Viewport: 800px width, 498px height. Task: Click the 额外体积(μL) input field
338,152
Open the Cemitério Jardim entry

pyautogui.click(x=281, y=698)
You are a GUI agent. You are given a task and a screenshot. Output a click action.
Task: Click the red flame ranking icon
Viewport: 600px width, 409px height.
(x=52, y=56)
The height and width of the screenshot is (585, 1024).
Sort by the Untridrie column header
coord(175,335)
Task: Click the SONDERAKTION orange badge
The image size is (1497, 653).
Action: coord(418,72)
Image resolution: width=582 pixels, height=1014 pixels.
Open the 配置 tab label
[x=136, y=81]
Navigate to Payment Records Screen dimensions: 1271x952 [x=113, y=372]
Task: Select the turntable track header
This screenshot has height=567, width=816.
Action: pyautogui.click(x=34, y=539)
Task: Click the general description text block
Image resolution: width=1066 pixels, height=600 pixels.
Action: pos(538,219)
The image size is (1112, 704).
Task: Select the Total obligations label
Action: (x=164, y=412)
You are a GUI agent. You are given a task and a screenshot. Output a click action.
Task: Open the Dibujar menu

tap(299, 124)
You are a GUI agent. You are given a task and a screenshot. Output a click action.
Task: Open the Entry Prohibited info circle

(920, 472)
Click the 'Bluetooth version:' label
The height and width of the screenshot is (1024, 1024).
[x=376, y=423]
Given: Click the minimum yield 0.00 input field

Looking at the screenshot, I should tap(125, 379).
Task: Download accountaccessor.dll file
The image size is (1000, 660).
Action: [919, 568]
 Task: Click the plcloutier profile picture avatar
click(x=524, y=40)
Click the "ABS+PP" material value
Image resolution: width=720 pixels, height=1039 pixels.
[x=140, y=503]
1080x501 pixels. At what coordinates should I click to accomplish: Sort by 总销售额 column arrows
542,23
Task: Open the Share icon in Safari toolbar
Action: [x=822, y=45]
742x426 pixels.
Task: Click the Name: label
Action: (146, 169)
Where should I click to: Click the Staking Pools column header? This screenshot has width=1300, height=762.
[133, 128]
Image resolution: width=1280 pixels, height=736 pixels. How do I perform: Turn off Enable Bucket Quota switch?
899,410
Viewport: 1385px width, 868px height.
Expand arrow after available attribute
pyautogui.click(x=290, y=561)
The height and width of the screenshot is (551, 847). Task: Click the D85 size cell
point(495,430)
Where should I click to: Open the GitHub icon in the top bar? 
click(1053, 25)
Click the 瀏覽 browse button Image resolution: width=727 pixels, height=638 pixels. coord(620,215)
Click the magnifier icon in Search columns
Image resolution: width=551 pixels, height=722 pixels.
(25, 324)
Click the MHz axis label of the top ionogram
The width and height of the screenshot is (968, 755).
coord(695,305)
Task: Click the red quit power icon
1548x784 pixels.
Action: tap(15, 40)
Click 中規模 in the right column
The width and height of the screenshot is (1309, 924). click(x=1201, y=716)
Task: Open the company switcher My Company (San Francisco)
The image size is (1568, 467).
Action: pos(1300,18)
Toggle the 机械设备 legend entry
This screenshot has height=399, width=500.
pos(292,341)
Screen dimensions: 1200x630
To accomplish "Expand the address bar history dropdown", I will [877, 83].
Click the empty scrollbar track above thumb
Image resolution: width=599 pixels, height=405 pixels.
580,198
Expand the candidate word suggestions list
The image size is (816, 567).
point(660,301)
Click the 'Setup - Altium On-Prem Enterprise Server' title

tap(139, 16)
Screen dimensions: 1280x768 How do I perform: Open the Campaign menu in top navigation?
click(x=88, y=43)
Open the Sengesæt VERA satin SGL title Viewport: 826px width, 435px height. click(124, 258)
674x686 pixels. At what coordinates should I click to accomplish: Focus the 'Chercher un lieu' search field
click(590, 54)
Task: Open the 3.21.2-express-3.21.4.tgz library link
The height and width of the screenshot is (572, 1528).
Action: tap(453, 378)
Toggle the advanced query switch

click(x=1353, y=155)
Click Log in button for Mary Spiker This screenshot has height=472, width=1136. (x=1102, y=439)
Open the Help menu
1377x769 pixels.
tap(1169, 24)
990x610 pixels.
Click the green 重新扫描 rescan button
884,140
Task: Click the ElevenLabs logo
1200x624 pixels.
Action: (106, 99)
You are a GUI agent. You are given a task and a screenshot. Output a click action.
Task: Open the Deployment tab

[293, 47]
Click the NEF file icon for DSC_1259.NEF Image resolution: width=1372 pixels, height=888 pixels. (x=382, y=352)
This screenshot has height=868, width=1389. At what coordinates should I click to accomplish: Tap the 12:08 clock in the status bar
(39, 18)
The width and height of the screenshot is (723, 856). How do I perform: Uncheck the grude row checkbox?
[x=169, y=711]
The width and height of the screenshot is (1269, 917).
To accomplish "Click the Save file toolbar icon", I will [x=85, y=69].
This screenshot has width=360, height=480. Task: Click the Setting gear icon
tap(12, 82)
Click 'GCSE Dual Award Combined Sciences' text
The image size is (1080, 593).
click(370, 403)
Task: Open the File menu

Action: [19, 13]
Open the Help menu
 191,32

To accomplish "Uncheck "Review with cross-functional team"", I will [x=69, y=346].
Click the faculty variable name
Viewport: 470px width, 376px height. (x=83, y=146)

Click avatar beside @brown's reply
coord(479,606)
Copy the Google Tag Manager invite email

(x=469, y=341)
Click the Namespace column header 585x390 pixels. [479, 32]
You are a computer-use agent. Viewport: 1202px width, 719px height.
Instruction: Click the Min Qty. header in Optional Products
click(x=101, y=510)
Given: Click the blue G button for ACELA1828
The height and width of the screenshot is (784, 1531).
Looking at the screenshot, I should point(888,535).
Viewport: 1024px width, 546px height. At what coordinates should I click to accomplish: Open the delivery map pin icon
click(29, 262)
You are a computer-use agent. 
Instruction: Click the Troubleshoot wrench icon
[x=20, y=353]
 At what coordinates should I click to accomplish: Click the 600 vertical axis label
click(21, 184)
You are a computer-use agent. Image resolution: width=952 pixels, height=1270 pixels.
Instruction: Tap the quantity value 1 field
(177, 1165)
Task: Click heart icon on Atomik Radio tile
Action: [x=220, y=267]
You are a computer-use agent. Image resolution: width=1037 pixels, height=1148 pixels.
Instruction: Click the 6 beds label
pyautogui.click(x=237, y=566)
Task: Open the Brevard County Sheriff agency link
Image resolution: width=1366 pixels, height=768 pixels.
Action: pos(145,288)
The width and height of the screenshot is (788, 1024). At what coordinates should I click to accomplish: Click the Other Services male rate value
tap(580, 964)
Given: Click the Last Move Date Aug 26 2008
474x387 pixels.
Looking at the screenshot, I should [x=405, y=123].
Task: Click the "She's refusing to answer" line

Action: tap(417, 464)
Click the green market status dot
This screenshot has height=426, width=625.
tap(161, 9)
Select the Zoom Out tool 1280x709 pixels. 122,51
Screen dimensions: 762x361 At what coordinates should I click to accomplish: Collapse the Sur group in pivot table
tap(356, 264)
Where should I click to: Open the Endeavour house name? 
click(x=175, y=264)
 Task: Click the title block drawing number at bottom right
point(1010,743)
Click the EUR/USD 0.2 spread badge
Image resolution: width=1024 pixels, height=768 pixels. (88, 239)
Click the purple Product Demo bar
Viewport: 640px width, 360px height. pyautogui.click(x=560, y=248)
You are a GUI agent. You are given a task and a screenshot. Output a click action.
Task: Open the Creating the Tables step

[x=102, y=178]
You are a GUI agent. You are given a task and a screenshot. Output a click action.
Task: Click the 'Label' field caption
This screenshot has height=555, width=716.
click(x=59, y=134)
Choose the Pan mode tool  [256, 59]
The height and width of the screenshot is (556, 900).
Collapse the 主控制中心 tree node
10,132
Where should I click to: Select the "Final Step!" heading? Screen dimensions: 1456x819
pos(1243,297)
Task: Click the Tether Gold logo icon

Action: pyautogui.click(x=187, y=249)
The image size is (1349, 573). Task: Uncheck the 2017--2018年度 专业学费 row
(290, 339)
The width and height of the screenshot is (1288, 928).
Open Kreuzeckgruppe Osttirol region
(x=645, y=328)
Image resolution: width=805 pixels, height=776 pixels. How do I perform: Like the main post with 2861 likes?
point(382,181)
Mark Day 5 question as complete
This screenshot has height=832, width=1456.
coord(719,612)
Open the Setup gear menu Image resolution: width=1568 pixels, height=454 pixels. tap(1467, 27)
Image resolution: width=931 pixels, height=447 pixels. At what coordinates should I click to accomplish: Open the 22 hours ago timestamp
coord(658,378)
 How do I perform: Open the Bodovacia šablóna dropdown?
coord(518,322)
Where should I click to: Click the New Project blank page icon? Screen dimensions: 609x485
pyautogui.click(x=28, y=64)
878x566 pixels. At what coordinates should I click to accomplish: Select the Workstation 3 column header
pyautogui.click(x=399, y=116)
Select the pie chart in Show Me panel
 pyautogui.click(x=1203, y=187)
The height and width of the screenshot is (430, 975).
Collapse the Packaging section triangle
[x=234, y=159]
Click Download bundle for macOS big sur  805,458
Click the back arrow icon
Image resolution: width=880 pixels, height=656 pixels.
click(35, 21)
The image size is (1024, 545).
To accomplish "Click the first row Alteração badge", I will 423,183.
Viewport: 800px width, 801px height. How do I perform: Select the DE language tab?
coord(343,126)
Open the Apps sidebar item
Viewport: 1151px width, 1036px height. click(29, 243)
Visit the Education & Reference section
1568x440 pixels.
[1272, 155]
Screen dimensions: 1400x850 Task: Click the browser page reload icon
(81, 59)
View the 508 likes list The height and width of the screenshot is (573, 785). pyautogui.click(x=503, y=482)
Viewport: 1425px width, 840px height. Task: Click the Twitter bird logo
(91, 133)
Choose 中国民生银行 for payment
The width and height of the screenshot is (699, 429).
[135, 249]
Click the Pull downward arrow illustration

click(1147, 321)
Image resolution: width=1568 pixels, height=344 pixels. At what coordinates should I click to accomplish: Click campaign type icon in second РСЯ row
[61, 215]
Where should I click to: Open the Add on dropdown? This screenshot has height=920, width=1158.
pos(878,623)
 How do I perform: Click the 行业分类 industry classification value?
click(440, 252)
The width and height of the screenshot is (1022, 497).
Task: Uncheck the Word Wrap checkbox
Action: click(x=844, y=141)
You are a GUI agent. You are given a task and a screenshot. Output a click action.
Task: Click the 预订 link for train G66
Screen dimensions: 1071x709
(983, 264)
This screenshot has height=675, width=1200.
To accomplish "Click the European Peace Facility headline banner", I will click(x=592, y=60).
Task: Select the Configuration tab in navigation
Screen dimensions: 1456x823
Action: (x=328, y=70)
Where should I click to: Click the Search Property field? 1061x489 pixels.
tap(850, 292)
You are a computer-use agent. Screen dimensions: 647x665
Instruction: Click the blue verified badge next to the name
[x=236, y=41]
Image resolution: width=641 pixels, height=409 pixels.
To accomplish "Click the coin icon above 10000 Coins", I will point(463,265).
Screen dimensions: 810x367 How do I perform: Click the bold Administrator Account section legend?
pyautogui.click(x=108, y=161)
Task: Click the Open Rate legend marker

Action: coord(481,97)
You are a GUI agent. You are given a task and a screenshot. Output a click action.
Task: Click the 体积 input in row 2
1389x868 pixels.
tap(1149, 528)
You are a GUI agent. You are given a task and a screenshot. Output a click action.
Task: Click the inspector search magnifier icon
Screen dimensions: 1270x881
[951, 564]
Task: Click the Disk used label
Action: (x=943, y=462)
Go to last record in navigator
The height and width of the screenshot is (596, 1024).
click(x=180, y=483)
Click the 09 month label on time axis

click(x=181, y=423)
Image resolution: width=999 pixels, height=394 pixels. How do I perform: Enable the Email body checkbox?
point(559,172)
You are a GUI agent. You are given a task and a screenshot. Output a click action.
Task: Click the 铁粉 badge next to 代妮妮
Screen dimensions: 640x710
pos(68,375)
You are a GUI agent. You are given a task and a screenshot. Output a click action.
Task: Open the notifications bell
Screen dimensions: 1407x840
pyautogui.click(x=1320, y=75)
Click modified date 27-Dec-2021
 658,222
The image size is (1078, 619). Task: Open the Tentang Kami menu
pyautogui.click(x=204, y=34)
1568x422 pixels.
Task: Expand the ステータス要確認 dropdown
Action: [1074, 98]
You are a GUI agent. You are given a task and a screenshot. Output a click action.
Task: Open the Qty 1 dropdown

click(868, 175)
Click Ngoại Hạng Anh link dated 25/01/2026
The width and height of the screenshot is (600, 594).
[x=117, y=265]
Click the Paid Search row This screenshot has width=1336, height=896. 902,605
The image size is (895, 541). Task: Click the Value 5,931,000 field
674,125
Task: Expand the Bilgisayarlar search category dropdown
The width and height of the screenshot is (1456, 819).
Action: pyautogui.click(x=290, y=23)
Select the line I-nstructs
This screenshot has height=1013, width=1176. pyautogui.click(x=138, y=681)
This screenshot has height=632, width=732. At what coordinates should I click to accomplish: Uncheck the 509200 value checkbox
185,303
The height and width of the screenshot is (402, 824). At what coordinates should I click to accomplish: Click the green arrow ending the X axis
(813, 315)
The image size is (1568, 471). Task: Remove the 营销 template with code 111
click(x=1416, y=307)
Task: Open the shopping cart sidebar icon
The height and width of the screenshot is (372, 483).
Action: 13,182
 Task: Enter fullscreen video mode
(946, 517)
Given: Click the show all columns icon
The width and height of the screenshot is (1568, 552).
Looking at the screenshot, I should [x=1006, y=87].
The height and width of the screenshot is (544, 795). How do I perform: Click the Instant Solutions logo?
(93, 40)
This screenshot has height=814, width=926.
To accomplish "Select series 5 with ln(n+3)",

> Exercise objective
Return exactly the leading lines of the listing, stopping after the line in which "Task: Click the general" occurs.

> Problem solution
Viewport: 800px width, 498px height. Task: Click the 额外体积(μL) input field
338,152
Open the Cemitério Jardim entry

pyautogui.click(x=281, y=698)
You are a GUI agent. You are given a task and a screenshot. Output a click action.
Task: Click the red flame ranking icon
Viewport: 600px width, 409px height.
(x=52, y=56)
The height and width of the screenshot is (585, 1024).
Sort by the Untridrie column header
coord(175,335)
Task: Click the SONDERAKTION orange badge
The image size is (1497, 653).
Action: coord(418,72)
Image resolution: width=582 pixels, height=1014 pixels.
Open the 配置 tab label
[x=136, y=81]
Navigate to Payment Records Screen dimensions: 1271x952 [x=113, y=372]
Task: Select the turntable track header
This screenshot has height=567, width=816.
Action: pyautogui.click(x=34, y=539)
Task: Click the general description text block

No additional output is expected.